[BEGIN INFORMATION SUPPLIED]
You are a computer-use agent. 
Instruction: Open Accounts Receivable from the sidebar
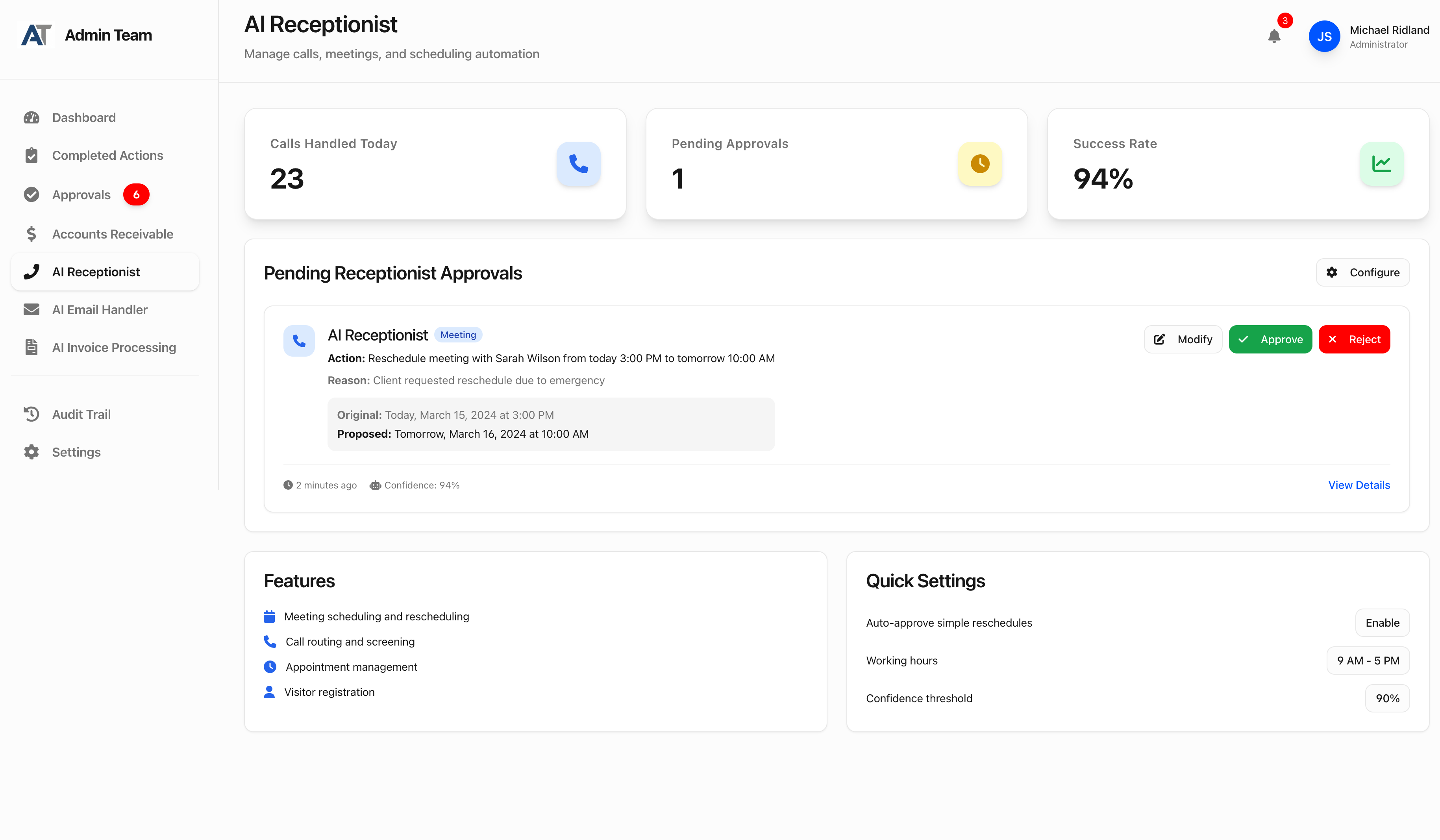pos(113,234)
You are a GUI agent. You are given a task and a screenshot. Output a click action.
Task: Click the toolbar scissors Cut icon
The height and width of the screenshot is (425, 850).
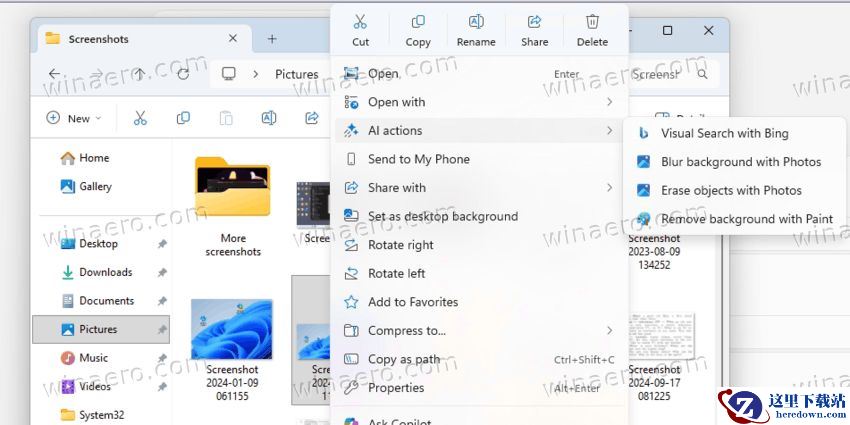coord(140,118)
[END INFORMATION SUPPLIED]
[BEGIN INFORMATION SUPPLIED]
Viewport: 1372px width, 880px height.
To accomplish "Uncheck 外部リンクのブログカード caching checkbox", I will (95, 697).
[END INFORMATION SUPPLIED]
[BEGIN INFORMATION SUPPLIED]
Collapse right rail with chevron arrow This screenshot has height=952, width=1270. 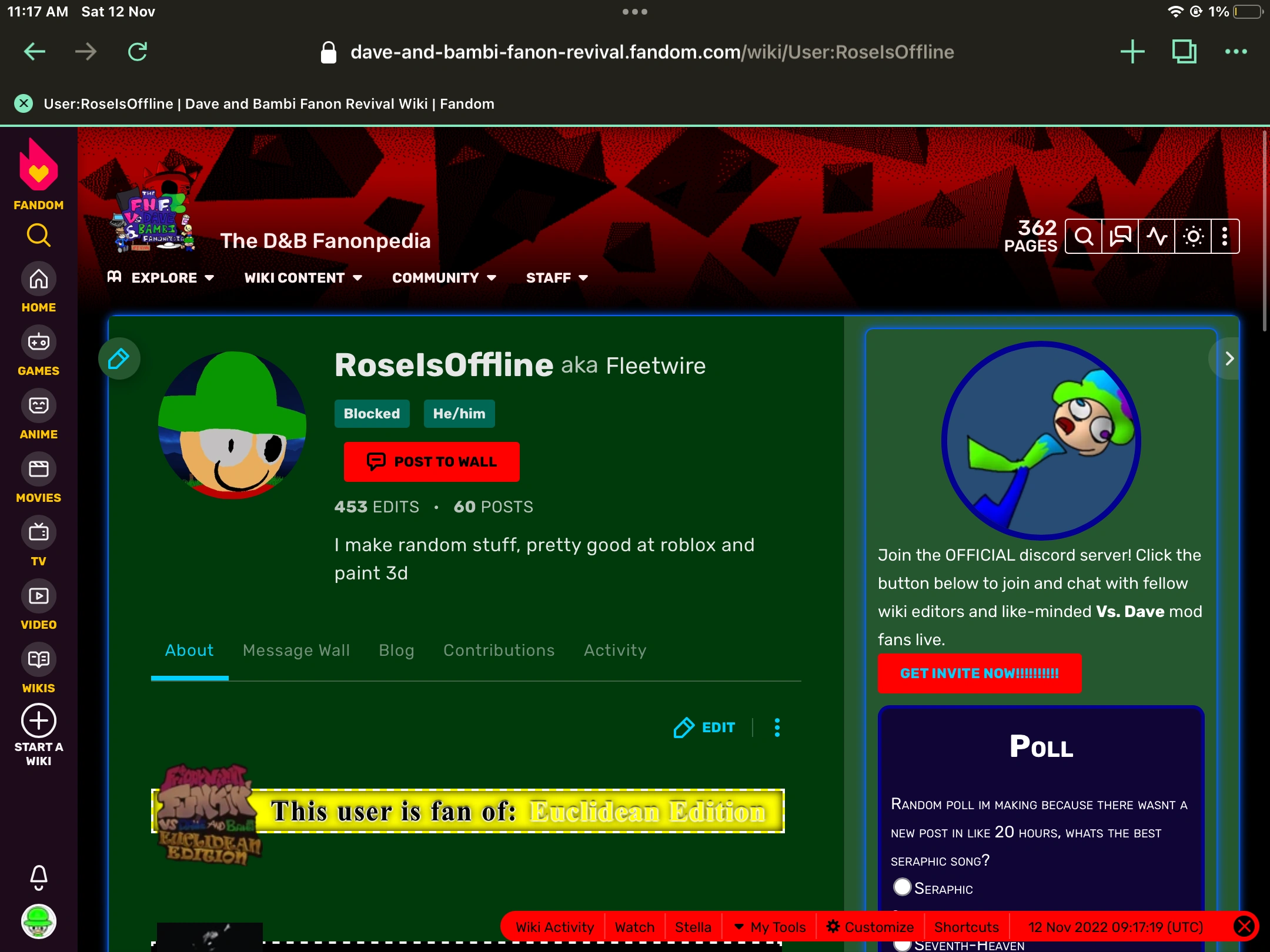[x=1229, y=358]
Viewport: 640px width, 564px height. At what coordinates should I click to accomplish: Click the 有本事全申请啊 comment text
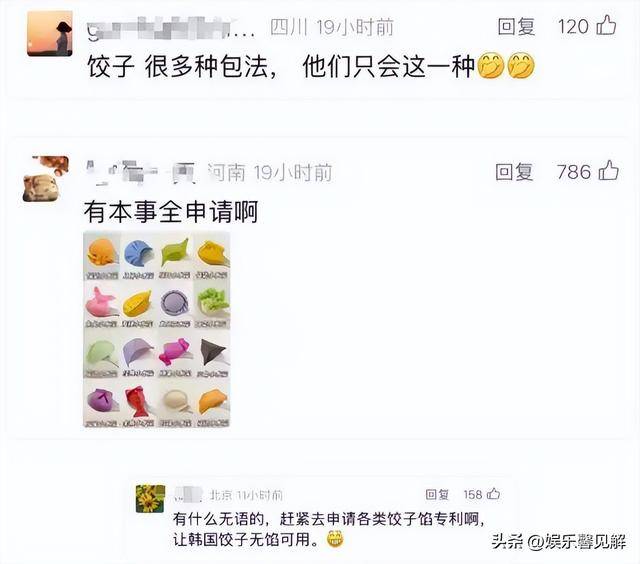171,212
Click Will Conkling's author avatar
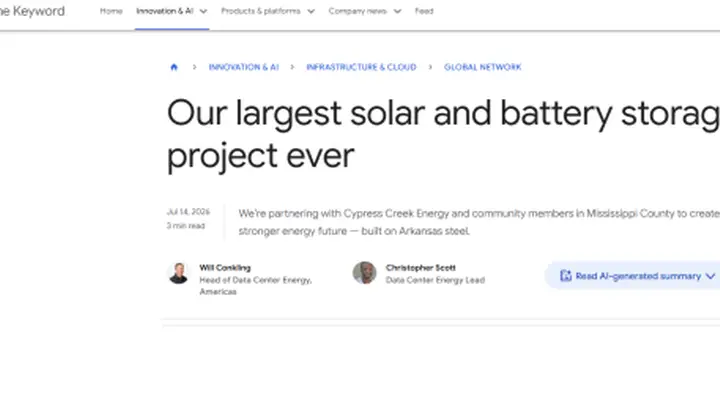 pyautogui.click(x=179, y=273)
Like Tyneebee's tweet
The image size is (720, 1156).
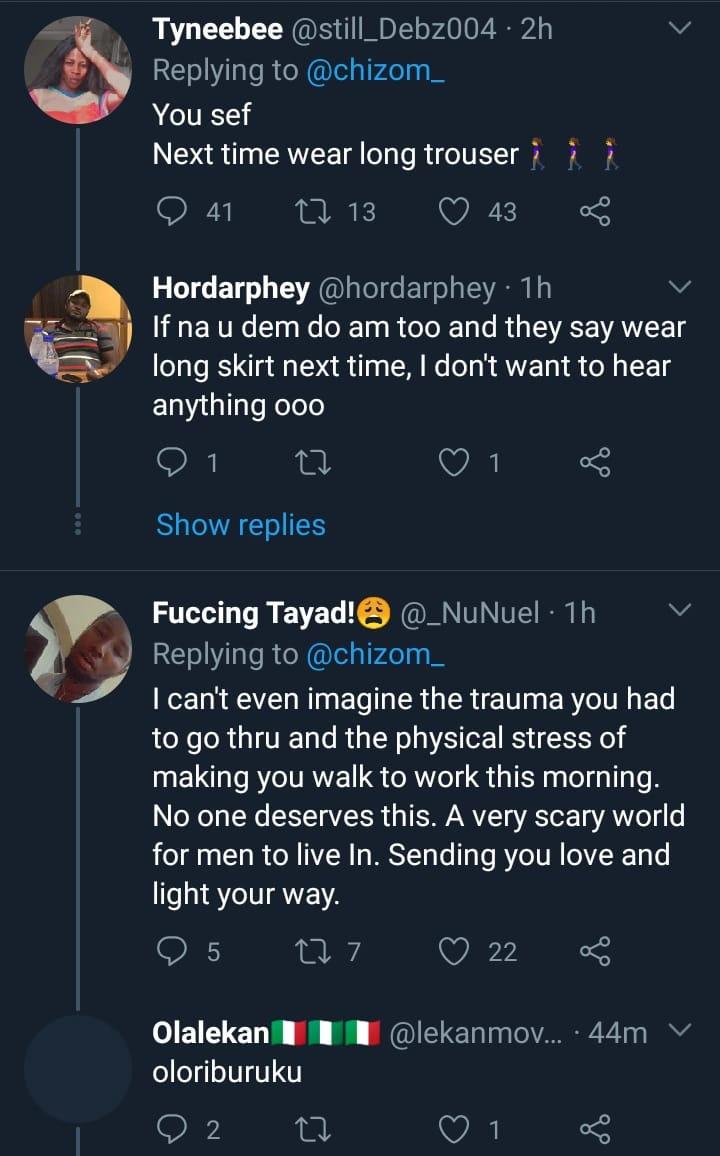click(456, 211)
[END INFORMATION SUPPLIED]
• _TASK OBJECTIVE_: Copy the entries above word for word, starting at the line that contains "You are a computer-use agent." and ending at the line that contains "coord(140,118)". Leave the pictures out of your copy.

• _RESPONSE TO THE TASK_:
You are a computer-use agent. 
Instruction: Open Accounts Receivable from the sidebar
pos(113,234)
You are a GUI agent. You are given a task and a screenshot. Output a click action.
Task: Click the toolbar scissors Cut icon
The height and width of the screenshot is (425, 850).
coord(140,118)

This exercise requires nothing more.